3. **Blockage Check**: If no tickets are running and none are ready, the DAG is blocked (due to unresolved failures or cycle errors), and the loop exits:
`[T:blocked]`
### Step 4: Worker Spawning & Escalation (Wide Codecycle)
For each ready ticket:
1. **Capacity Limit**: If `self.pool.is_full()` returns true, spawning is deferred to the next tick.
2. **Model Escalation**: Resolves which model to invoke based on ticket overrides, persona defaults, and current `retry_count`. If a worker fails, its next retry escalates to a larger model (e.g. `flash-lite` -> `flash` -> `pro`):
```python
model_idx = min(ticket.retry_count, len(models_list) - 1)
model_name = models_list[model_idx]
```
3. **Execution**: The engine spawns the worker lifecycle lifecycle thread and updates status:
* Spawns: `run_worker_lifecycle(...)`
* Mutates status: `ticket.status = "in_progress"`
* Emits GUI event: `"ticket_started"`
---
## 4. Architectural Invariants
1. **Amnesia Principle**: Before a spawned worker calls the AI client, it executes `ai_client.reset_session()`. This prevents context bleeding and token leakages between parallel workers executing distinct tickets.

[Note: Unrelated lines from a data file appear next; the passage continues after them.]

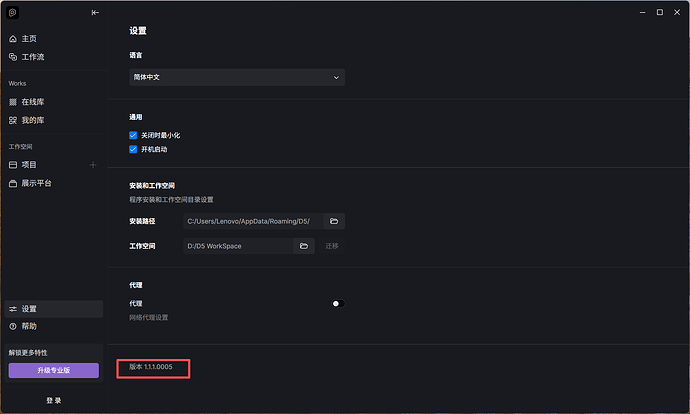Image resolution: width=690 pixels, height=414 pixels.
Task: Collapse the left sidebar panel
Action: [95, 13]
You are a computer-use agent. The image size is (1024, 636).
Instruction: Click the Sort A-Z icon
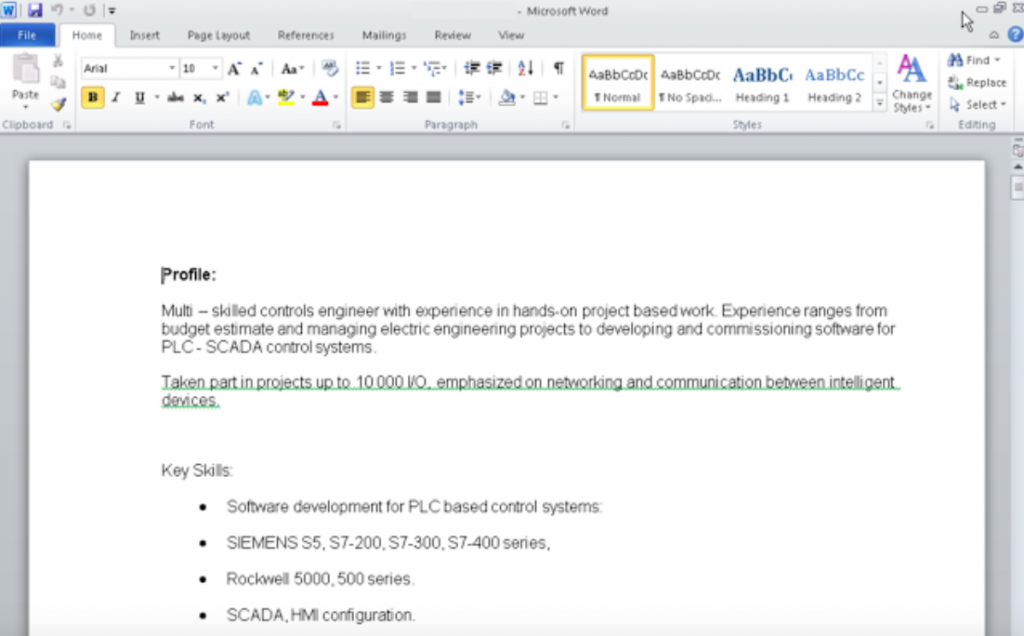pyautogui.click(x=525, y=69)
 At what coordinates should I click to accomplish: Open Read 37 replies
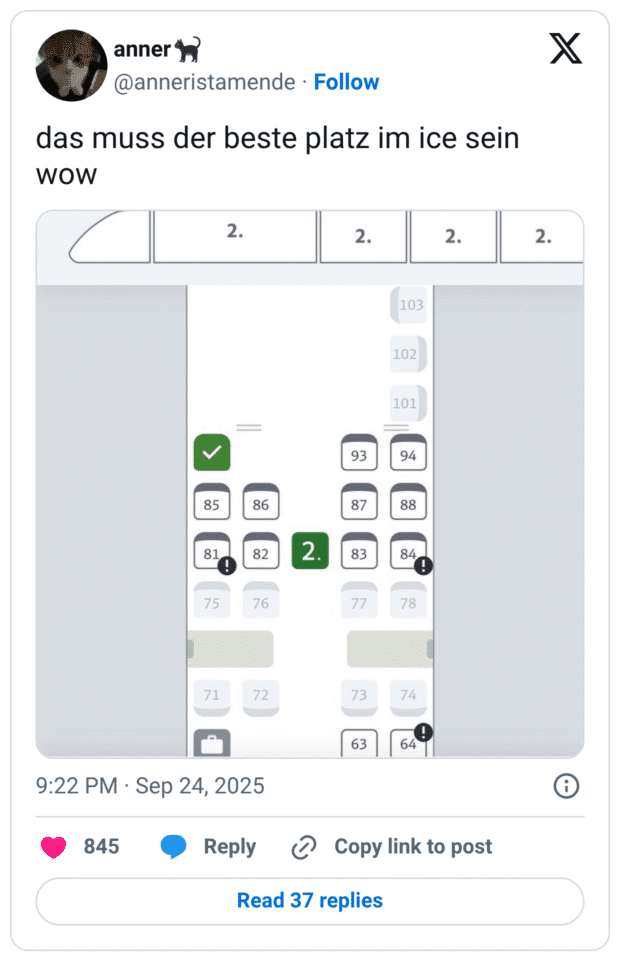click(310, 900)
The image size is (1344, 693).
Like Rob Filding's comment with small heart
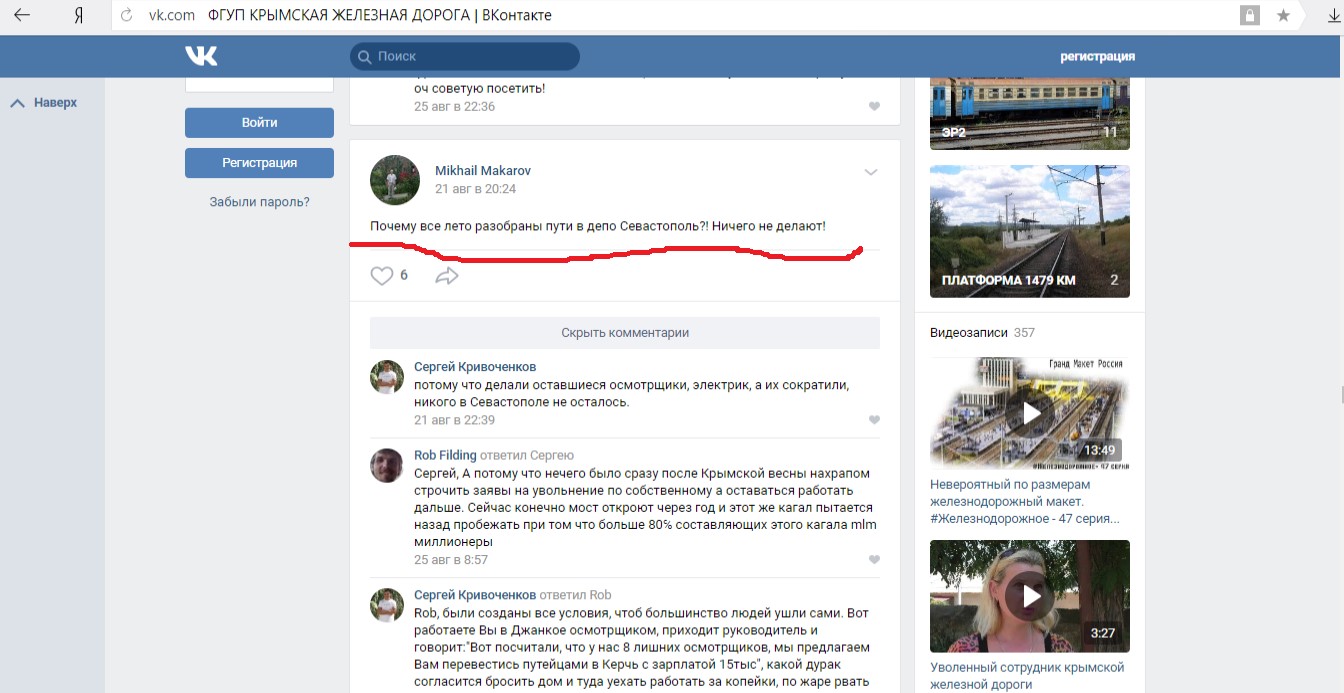click(874, 560)
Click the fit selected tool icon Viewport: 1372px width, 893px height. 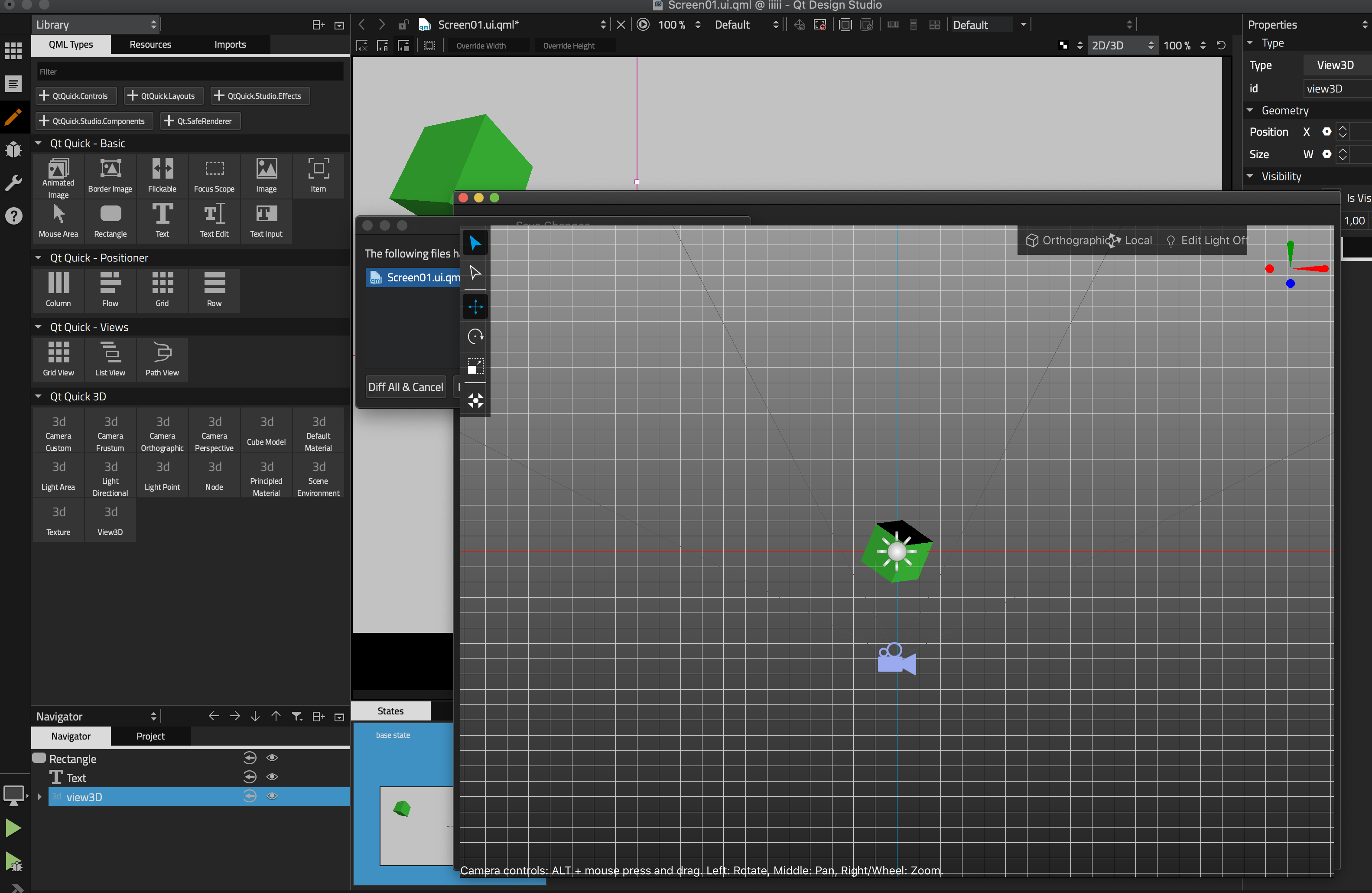click(475, 400)
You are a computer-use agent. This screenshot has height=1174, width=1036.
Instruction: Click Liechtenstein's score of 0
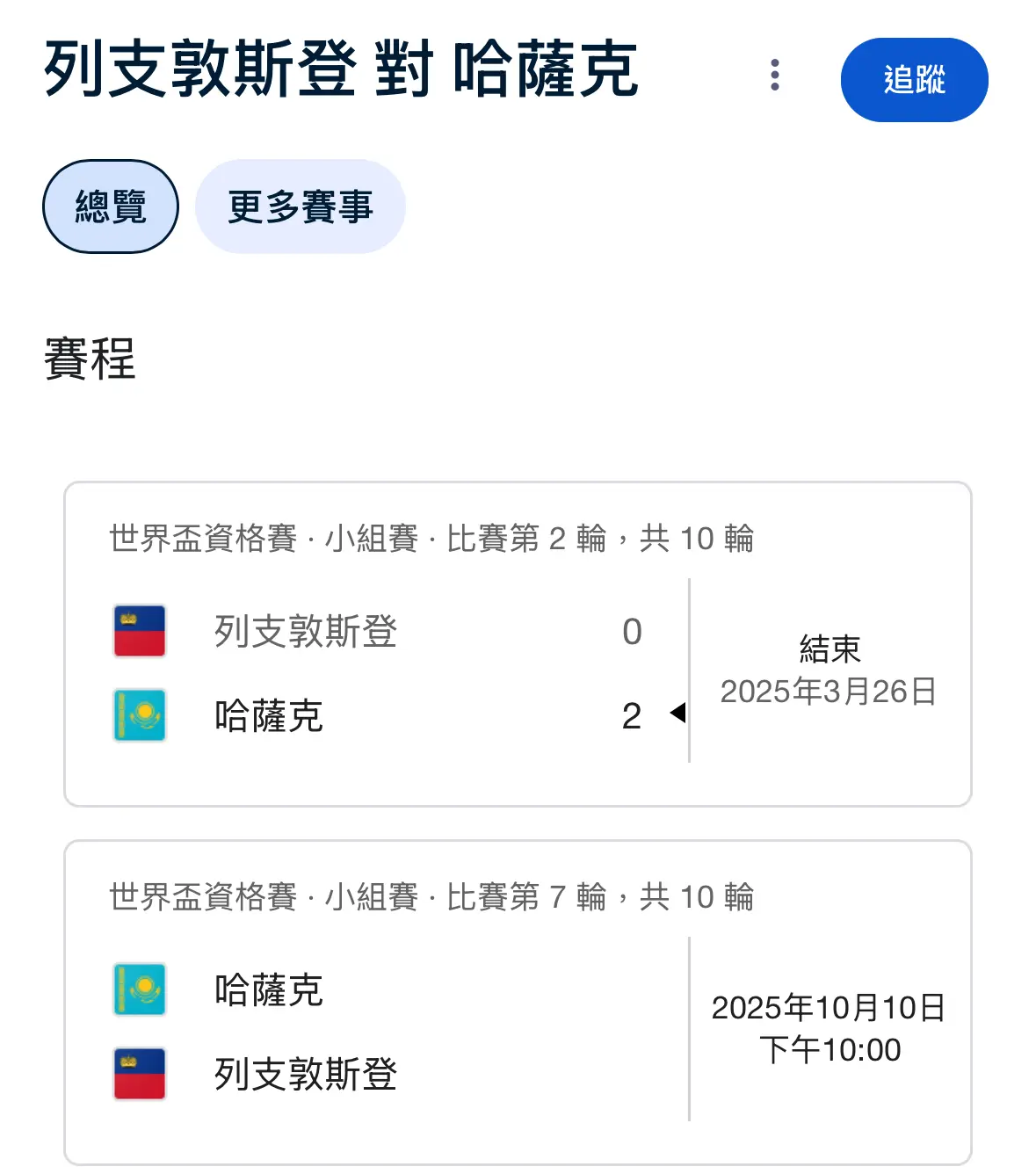pyautogui.click(x=632, y=632)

2. **Step Mode Control**: Tickets marked with `step_mode=True` block auto-queueing and wait for manual human approval in the GUI before transitioning from `"todo"` to `"in_progress"`.
3. **Queue Telemetry**: State mutations and status changes are pushed thread-safely to the main GUI thread via the `event_queue` helper, keeping ImGui visualization synchronized.